This research was an Independent Study / Undergraduate Research position during the Spring 2020 semester for my HCI minor, but due to my summer internship being pushed back, I decided to extend my time working on this research project into the first half of summer. The goal of the study was to figure out the following:
What are the differences in tools and strategies that data scientists and auditors use?
Do auditors and data scientists have similar approaches when given a dataset to find fraud or outliers in data?
Does expertise influence data validation work? More specifically, is there a difference in the quality of financial data validation between data scientists and accountants?
The paper for our research can be found here!
Initially, our biggest question was figuring out how to test the thinking processes of data scientists and auditors.

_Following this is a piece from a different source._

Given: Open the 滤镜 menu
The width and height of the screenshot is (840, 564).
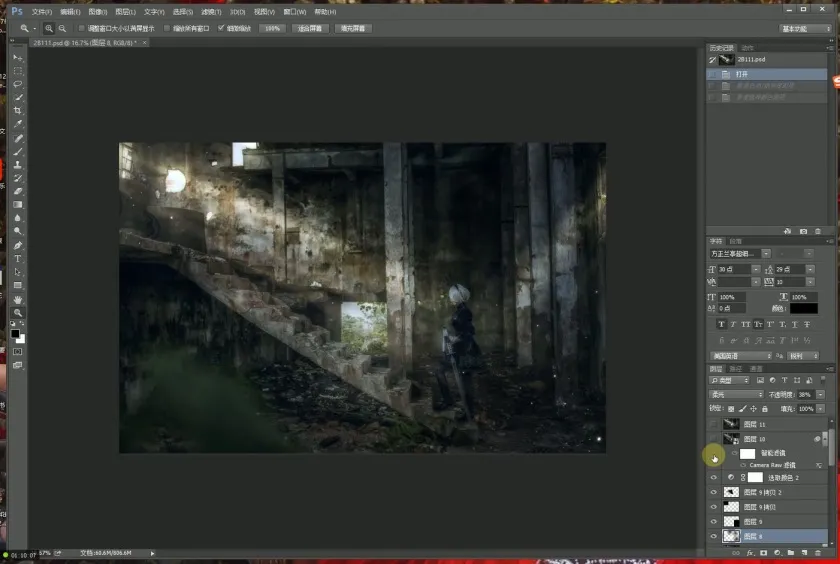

Instead of giving the participants a dataset and asking them to find fraud in the data, we decided to pre-create data visualizations in Tableau. We thought giving the dataset without providing much instruction would put the accounting students at a disadvantage, because data science students are probably familiar with data manipulation and visualization. Furthermore, we hypothesized that people in different roles may favor certain visualizations over others due to their prior experience with looking at data. For example, we thought that auditors would spend more time looking at the data in tabular form, while data scientists would spend more time interpreting histograms and scatterplots.
Our study consisted of visualizations from two different datsets, as well as a toy dataset for the participant to be accustomed to logging insights and playing with the Tableau interface. The two datasets were on expenses for a company and salaries and bonus pays for another company. The data was initially from the book "Data Analytics for Auditing using ACL, 4th Edition," but additional columns were added and fraud was injected to make the visualizations more interesting and to make it easier for the participants to find outliers and insights about the data. Below are example visualizations from each dataset.
Company Expenses Dataset
Company Salaries Dataset
Each dataset had 10 different visualizations in its Tableau "story." To account for the fact that auditors and data scientists may prefer different visualizations over others, we tried our best to add a variety of visualization types, such as boxplots, bar graphs, line plots, and tables. Most of these visualizations were interactive in the sense that the participant could sort and filter the data, and hovering over specific points of the visualization led to more information about the data point.